The most common type of heart disease is Coronary Artery Disease (CAD), which is caused by plaque buildup in the walls of the arteries that supply blood to the heart. This causes the arteries to narrow over time and ultimately reduce blood flow to the heart. This, in turn, increases the blood pressure as it requires more effort to push the blood into the heart through narrower arteries. When blood pressure increases over time, a person is in danger of a heart attack, which occurs when the heart doesn’t get enough blood. If a heart attack occurs, the heart muscle can be damaged and cause improper heart function as it’s unable to beat properly. In the United States, heart disease that results in mortality has been the leading cause of death since the mid-20th century.
What Caused Heart Disease to Become so Prevalent?
In the 1900s, the average person had a relatively healthy diet and lifestyle. People were eating real foods that were natural and unrefined, as well as lived an active and outdoor lifestyle that included quite a bit of interaction with nature and sunshine. However, animal foods, dairy foods, and refined sugars increased steadily over the years – especially when food became more highly processed, and the use of refined and hydrogenated oils became more common (after WWII).
By the mid-1960s, heart disease had officially become the leading cause of death in the U.S. At the same time of these dietary changes, life had become more sedentary with less outdoor time. Sunlight is essential for a healthy heart because in addition to producing vitamin D, it also produces nitric oxide, which dilates blood vessels. This helps to lower blood pressure and improve circulation. Additionally, it helps the flow of nutrients and oxygen throughout the entire body. Unfortunately, since the 1950s, there has become a large push to protect ourselves from the sun, which has moved us further away from receiving the heart-healthy benefits it provides.
A Change in Perspective About Our Health
A common misconception is that heart disease is simply a genetic issue that is passed down from generation to generation. In truth, epigenetics, factors beyond genetics, controls how our genes express themselves towards health or sickness. This means that diet and lifestyle are the most important factors to epigenetics.

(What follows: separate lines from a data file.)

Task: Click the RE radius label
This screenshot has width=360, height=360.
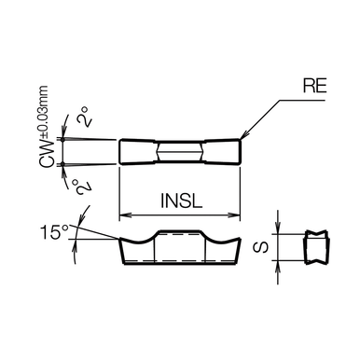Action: click(315, 86)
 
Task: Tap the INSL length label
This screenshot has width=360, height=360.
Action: click(182, 201)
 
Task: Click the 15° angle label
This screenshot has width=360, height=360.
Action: click(54, 232)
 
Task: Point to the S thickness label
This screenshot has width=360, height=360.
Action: click(261, 247)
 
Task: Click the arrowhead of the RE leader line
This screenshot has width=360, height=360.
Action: click(244, 135)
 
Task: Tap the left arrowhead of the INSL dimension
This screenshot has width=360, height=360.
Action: click(124, 215)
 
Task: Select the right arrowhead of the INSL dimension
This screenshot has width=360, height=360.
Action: click(235, 215)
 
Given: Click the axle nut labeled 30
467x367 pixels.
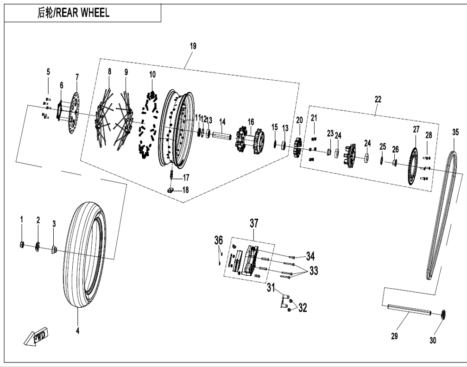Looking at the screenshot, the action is point(443,315).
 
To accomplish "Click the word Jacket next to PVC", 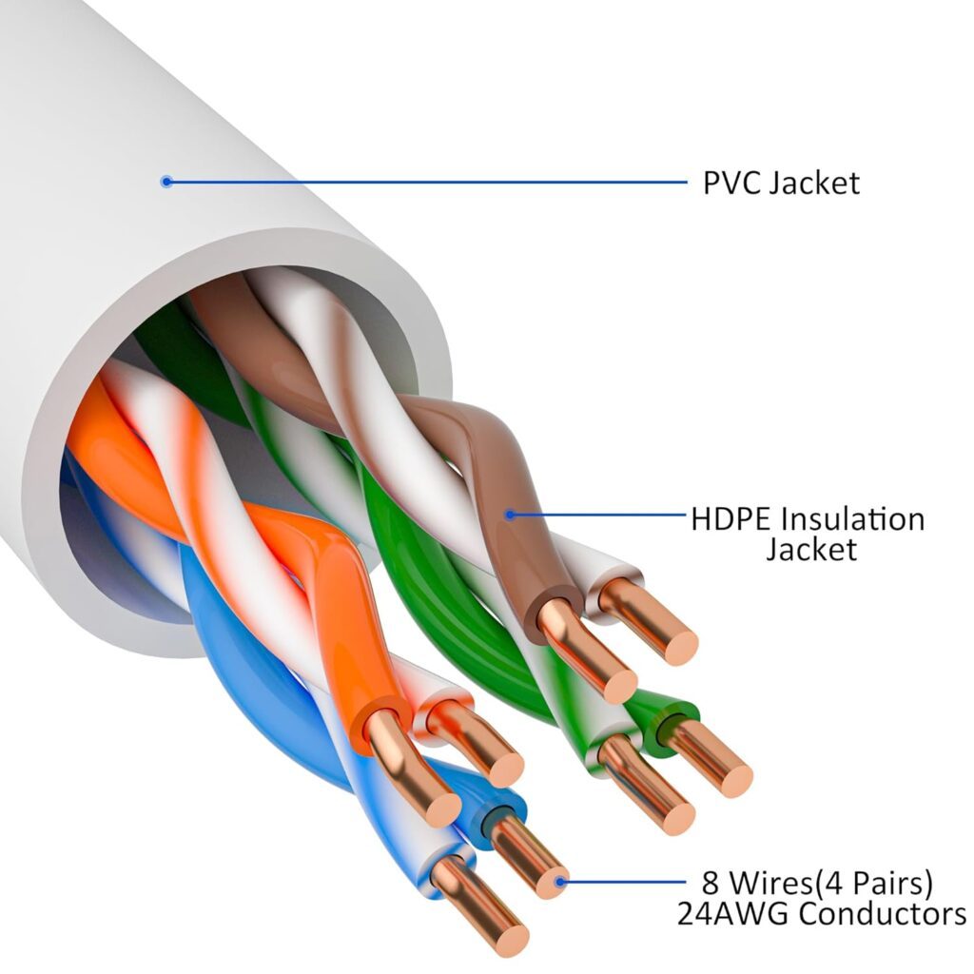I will tap(813, 182).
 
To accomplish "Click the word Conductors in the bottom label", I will tap(882, 914).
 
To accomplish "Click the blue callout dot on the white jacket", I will tap(166, 181).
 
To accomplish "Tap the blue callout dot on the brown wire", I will tap(510, 515).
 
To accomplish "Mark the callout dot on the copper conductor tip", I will tap(561, 882).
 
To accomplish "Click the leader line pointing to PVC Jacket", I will tap(428, 181).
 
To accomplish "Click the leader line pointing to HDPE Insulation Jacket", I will tap(599, 515).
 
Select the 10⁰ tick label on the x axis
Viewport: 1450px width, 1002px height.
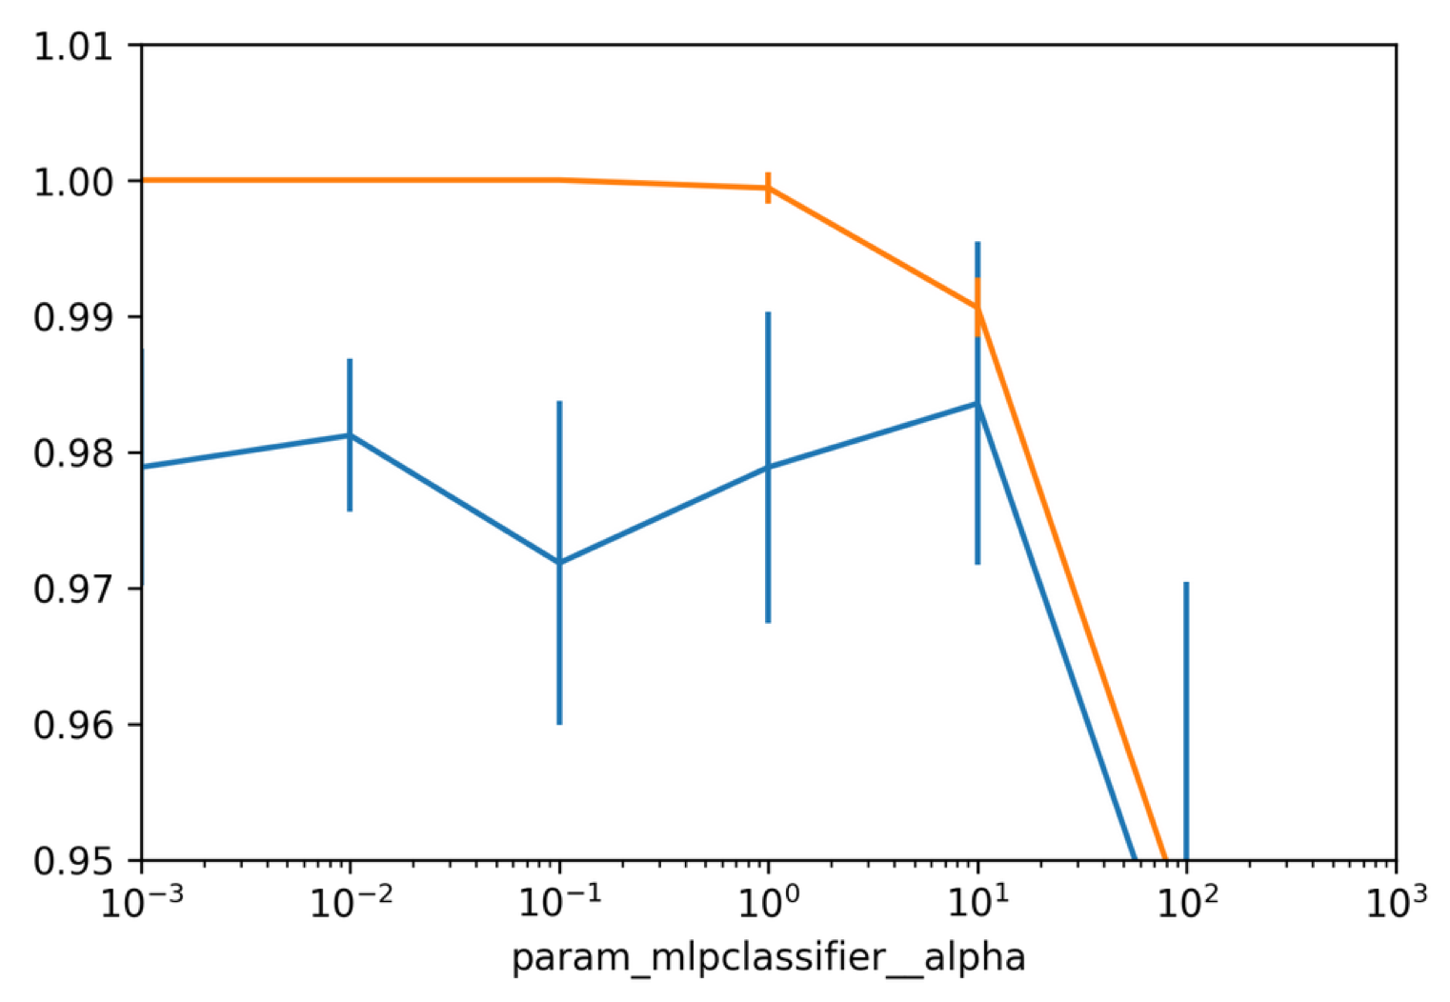(x=768, y=902)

The modern approach to heart disease is to take focus on medications rather than dietary and lifestyle practices that have shown to be highly more effective at reducing cholesterol, regulating blood pressure, and repairing arterial damage.

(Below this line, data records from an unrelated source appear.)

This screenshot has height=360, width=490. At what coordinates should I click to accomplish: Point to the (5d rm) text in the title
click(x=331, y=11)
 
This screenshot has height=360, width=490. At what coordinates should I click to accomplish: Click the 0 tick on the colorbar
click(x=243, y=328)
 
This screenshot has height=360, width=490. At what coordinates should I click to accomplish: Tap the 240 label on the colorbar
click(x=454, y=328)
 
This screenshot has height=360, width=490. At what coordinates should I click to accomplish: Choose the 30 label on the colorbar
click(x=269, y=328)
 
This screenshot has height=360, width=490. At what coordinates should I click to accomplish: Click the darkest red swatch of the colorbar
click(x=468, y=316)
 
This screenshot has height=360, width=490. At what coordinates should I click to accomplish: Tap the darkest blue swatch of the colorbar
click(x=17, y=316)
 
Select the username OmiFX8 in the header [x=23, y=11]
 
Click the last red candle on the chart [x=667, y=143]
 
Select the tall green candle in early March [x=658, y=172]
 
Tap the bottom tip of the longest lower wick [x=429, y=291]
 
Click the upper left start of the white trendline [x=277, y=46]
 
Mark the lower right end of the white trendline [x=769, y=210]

How Can Heart Disease Be Reversed Through Macrobiotic Principles?
The good news is that at any age, a person can begin to move towards health (including reversing heart disease). Minimizing the use of ultra-processed foods is the most important way to do so. This includes baked and fried foods, refined sugars, iced food and drinks, and refined oils. On the positive side, eating a diet rich with grains, beans, vegetables, seeds, nuts, fruits, naturally fermented foods, and mild beverages, can go a long way.

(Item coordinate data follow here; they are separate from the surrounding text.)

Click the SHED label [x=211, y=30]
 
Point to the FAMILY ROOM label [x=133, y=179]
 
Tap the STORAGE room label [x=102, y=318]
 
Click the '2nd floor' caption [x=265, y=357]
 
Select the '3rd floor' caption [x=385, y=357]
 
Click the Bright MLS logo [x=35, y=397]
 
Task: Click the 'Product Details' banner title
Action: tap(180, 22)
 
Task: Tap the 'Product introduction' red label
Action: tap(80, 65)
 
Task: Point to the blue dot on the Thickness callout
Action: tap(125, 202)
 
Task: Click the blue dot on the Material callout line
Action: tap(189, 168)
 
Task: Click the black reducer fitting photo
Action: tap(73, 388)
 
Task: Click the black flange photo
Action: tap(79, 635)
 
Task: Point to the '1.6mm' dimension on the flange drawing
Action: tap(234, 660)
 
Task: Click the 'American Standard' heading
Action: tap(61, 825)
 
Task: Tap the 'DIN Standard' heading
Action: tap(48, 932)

Additionally, there are non-dietary changes that can also have a major impact on the reversal of heart disease. The most important of these is simply getting a lot of sunshine by taking a 30-minute walk (preferably at a brisk pace) outside per day. Additionally, practicing a daily body rub can help. This effectively activates circulation throughout the body and helps to reverse the clogging of the arteries by dilating them through damp heat and gentle pressure on the skin.